What needs to be done:
Show each line from the listing that includes the word "screenshot".

Records supplied:
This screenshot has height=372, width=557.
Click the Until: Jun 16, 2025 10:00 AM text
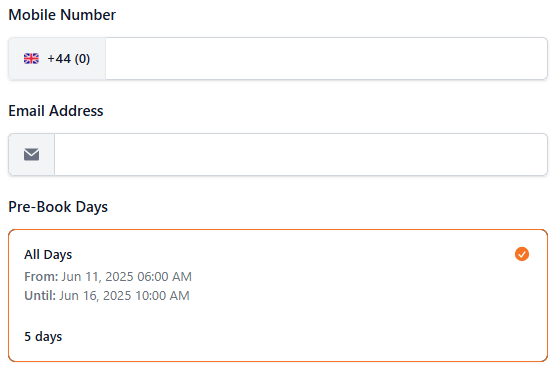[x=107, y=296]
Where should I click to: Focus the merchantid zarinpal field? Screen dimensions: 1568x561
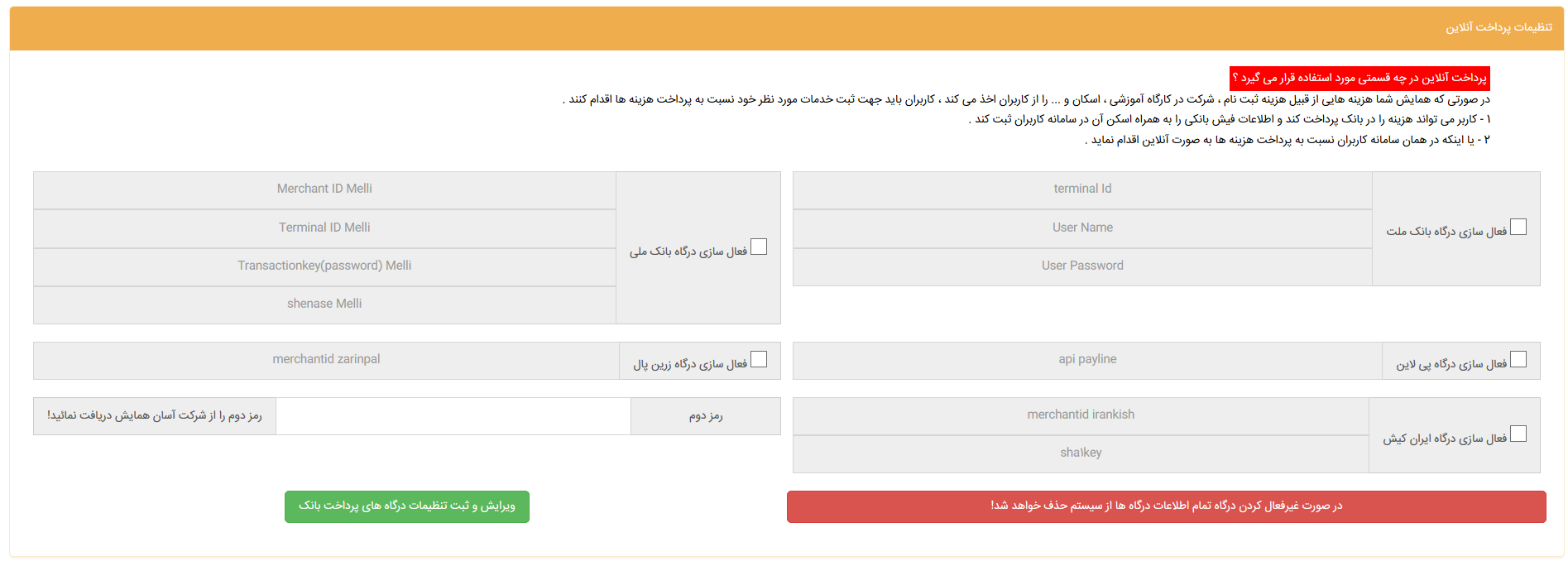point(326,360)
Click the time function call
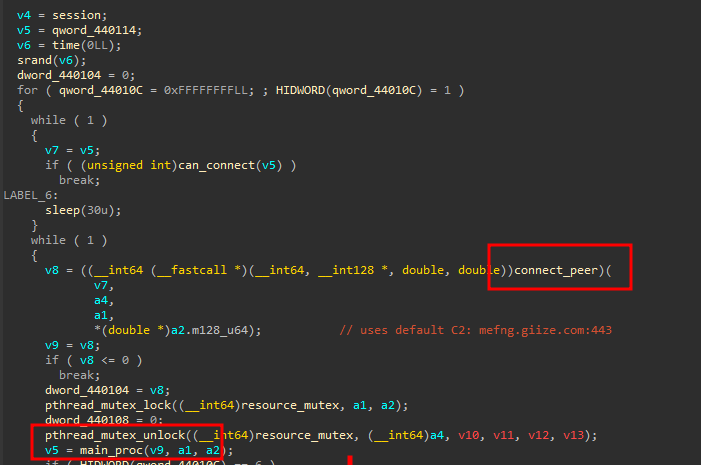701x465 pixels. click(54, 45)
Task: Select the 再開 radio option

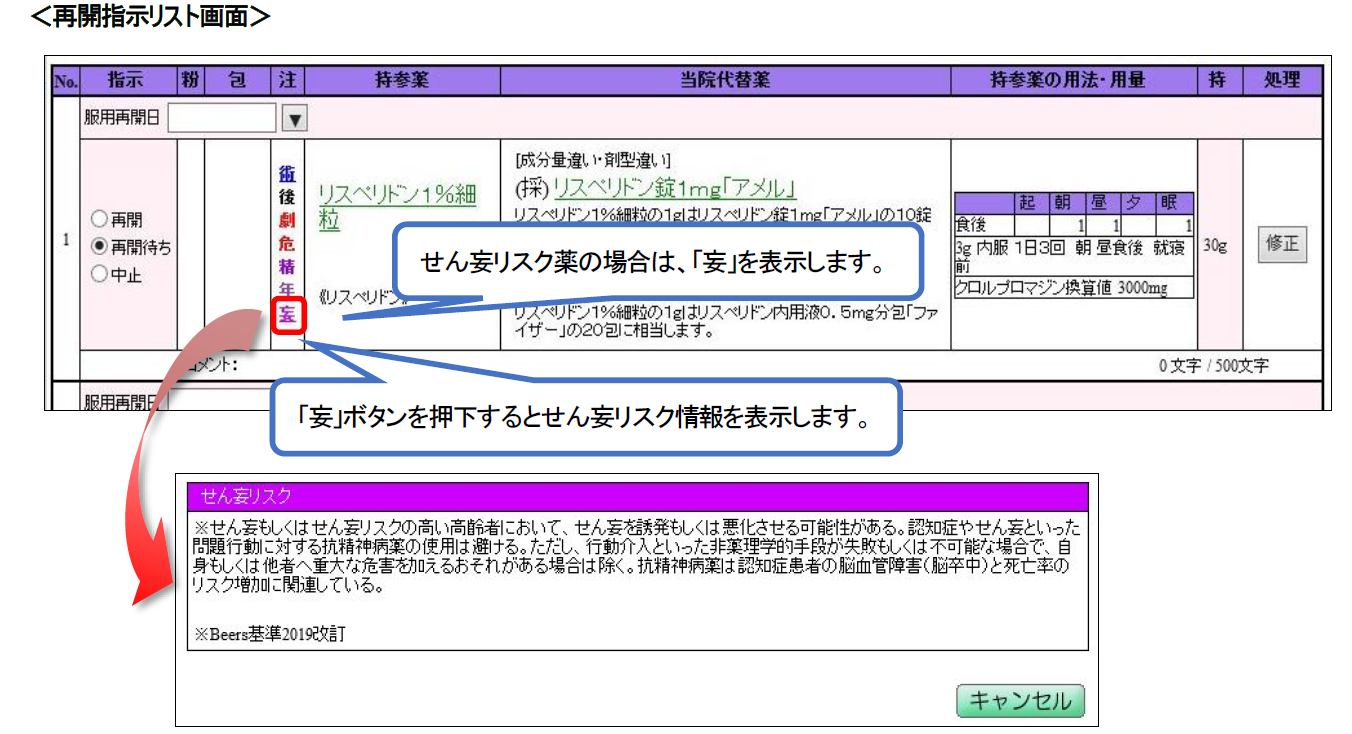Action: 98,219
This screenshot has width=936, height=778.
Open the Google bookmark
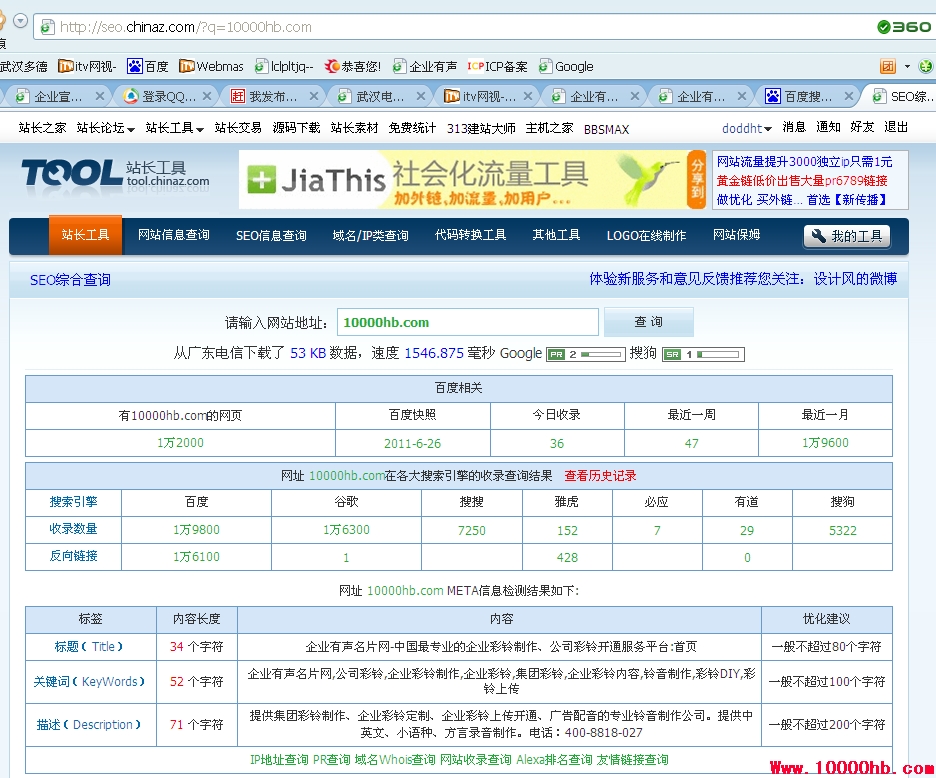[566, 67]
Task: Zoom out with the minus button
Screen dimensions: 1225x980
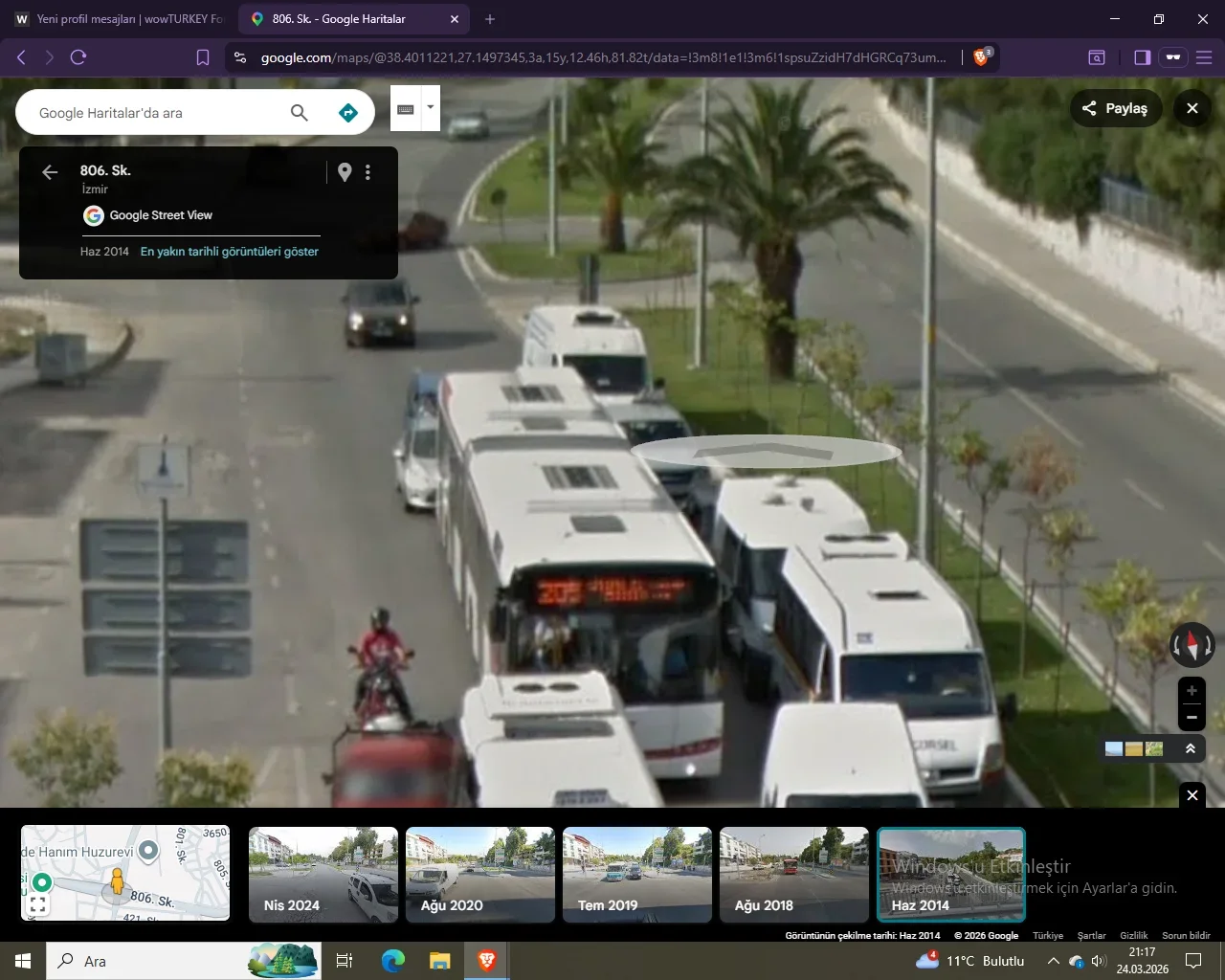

Solution to the exercise:
This screenshot has height=372, width=557.
This screenshot has width=936, height=778.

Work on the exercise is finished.